Copy the data that follows exactly as it is, excluding all pictures.

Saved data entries
■ ■ ■

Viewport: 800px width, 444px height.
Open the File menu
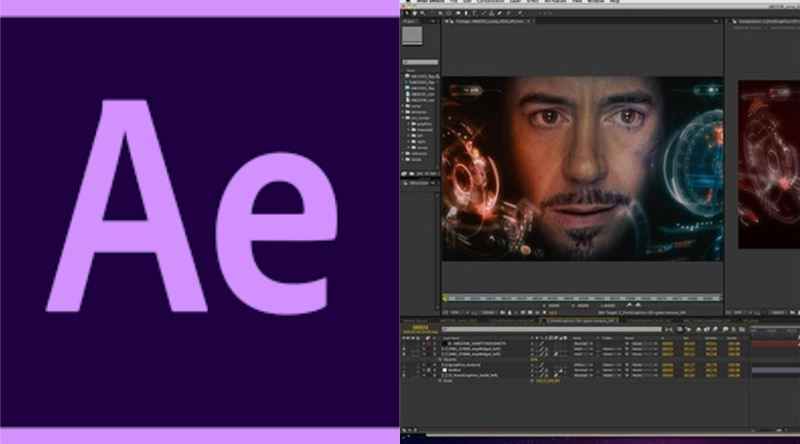450,3
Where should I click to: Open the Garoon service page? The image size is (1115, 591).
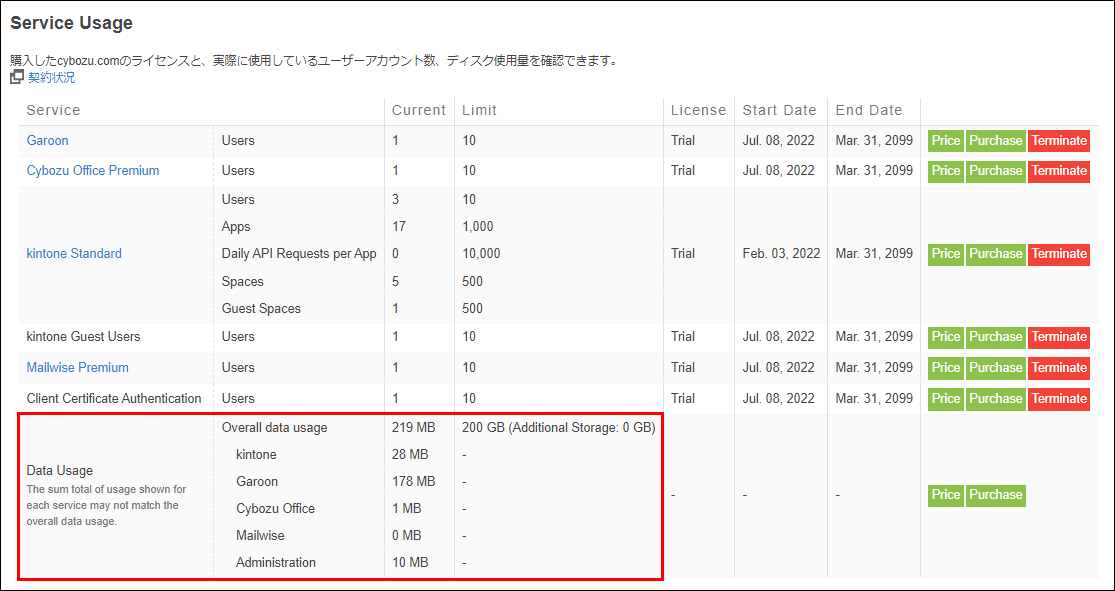click(x=46, y=141)
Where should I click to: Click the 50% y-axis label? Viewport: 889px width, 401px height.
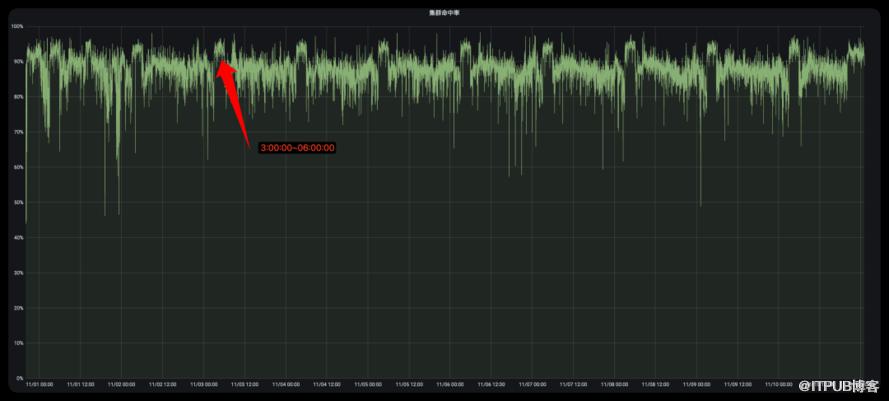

■ ■ ■

● ANSWER TO THE EXERCISE:
Viewport: 800px width, 444px height.
Open the File menu
450,3
Where should I click to: Open the Garoon service page? The image size is (1115, 591).
click(x=46, y=141)
Where should I click to: Click the 50% y-axis label? Viewport: 889px width, 401px height.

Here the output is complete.